_Information provided_.
** BEGIN **
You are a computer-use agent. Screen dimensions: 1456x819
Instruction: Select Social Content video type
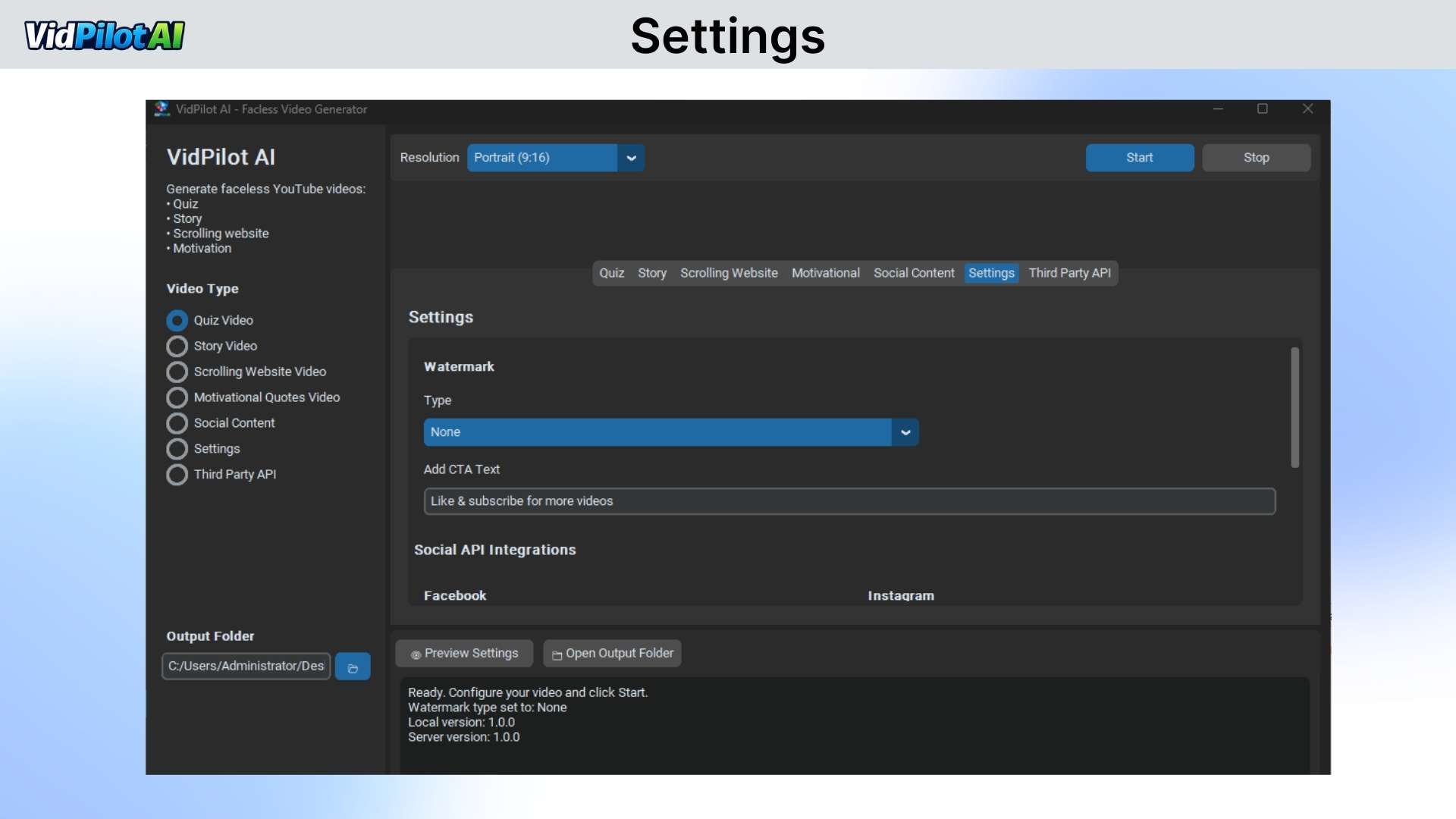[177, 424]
** END **
** BEGIN **
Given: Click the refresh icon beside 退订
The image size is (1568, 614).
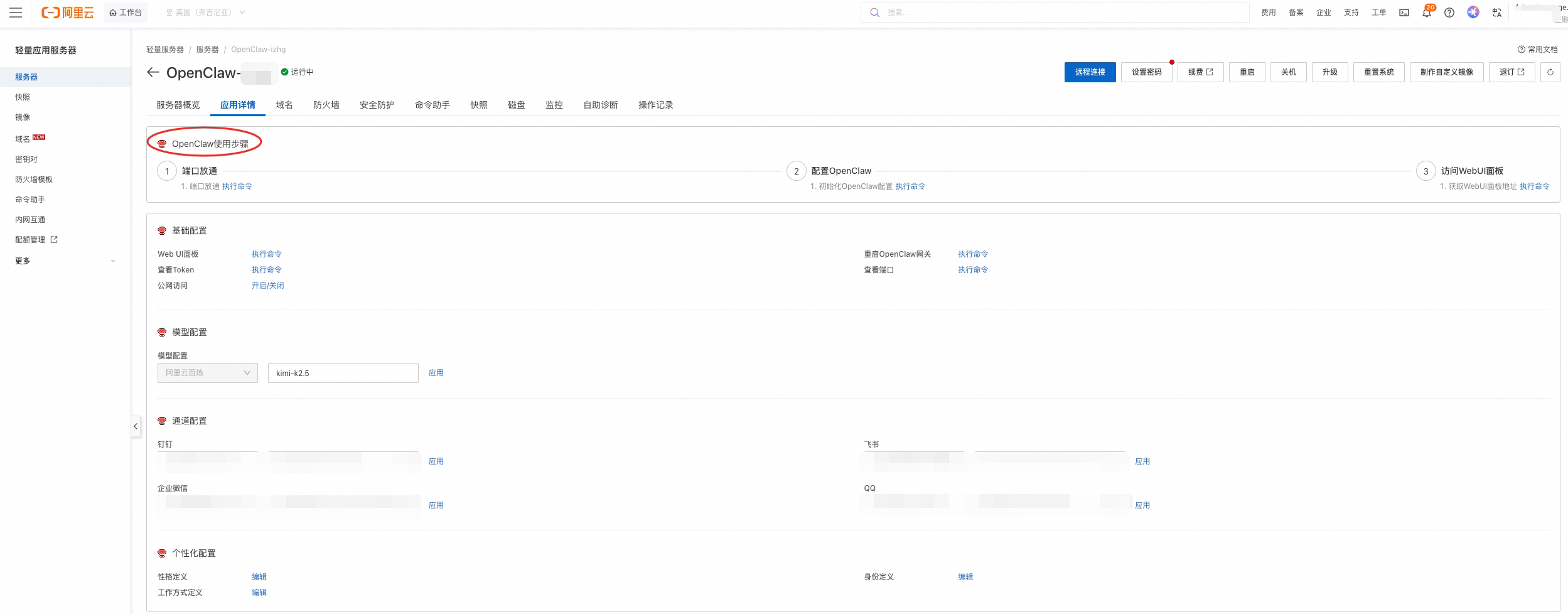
** END **
_Exercise_.
Update everything from "Given: Click the refresh icon beside 退订" down to "The image size is (1568, 614)." so that "refresh" becomes "reload", with nothing else altered.

_The completed task_.
Given: Click the reload icon beside 退订
The image size is (1568, 614).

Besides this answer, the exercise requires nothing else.